Going down was hard on the knees, and very slippery. We were thankful for the next stop – a lovely waterfall, cascading strongly thanks to the season and the recent heavy rains. We all jumped in for a refreshing dip, and then headed back to the eco village for a cup of tea and biscuits to cap it all off.
Back in Bandar Seri Begawan, we checked into our room at the Brunei Hotel, and found it a lot less opulent than the Empire, but no less comfortable. It was cosy and well-appointed, and the right choice. We headed out into the warm evening air, and found a lovely Japanese restaurant which had everything you find in a traditional Japanese izakaya – and I’d been to lots of them during my 3 years in Osaka, so I was over the moon.
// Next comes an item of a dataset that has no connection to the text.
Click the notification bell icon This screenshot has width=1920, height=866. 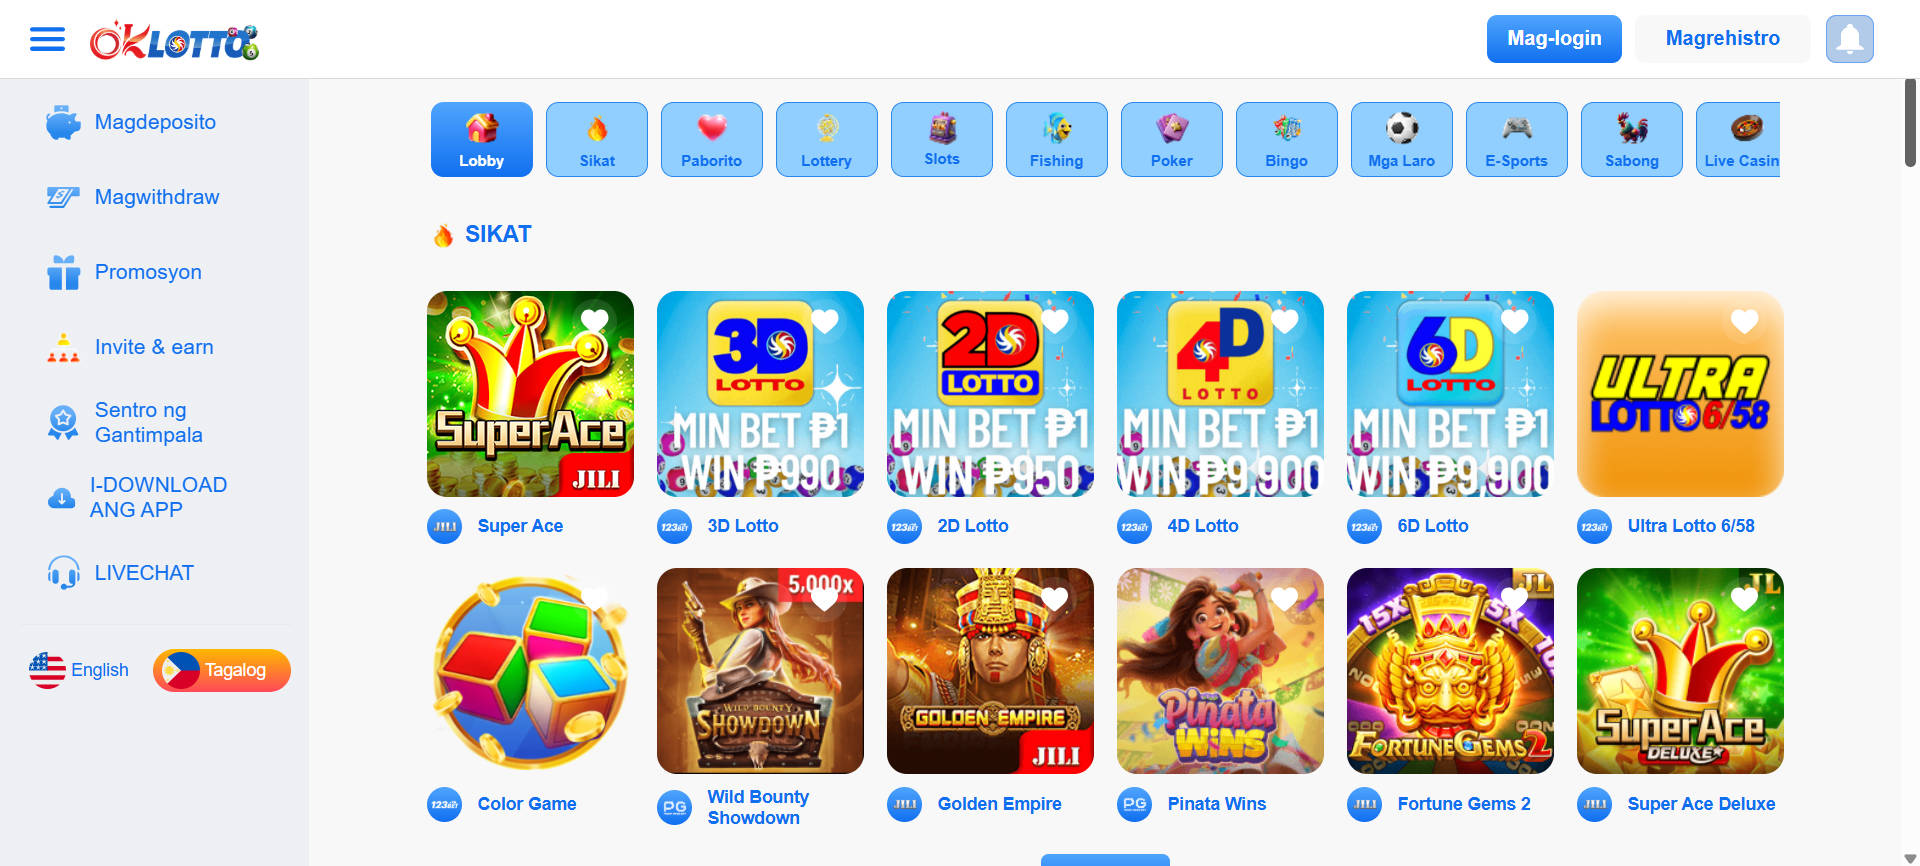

No alcohol was served – but when it isn’t even an option, the thought cannot tempt you, and you begin to appreciate other drinks that won’t make you repeat yourself, or do the ‘nodding dog’ attempt at staying awake, which is my speciality.
And so we ate our fill and more. We stayed for hours. It seemed the only place in town. We were the last to leave. We strolled down to the fountain in front of the little jetty where you catch a ride into the water village. It was lovely. It was peaceful. It was almost romantic. It was Saturday night in Brunei.
The Sultan’s birthday. Woke early for a really nice buffet breakfast with a delicious omelette – included in the room price, unlike at the Empire. We headed out into the streets expecting huge parades and festivities. It was the revered Sultan’s birthday after all. We went to the main stadium, where the celebrations were taking place. There were people, but it was a gentle, placid crowd. A big birthday parade was going on in the stadium – a marching band, lots of pomp and ceremony, helicopters flying the flag of Brunei and the Sultan’s handsome face. Perhaps wild celebrations are not the done thing in this culture. It was an almost British town gala affair, without the waving of little flags, and without drunken scallies around to spoil the day. The sultan himself drove past us as the royal convey left the stadium. And that was it. The crowd petered out. I went back to the hotel for an Adobe Connect meeting. We checked out an hour later and headed to the airport. We’d had quite a trip. Who’d have thought Brunei had so much to offer? We definitely want to go back.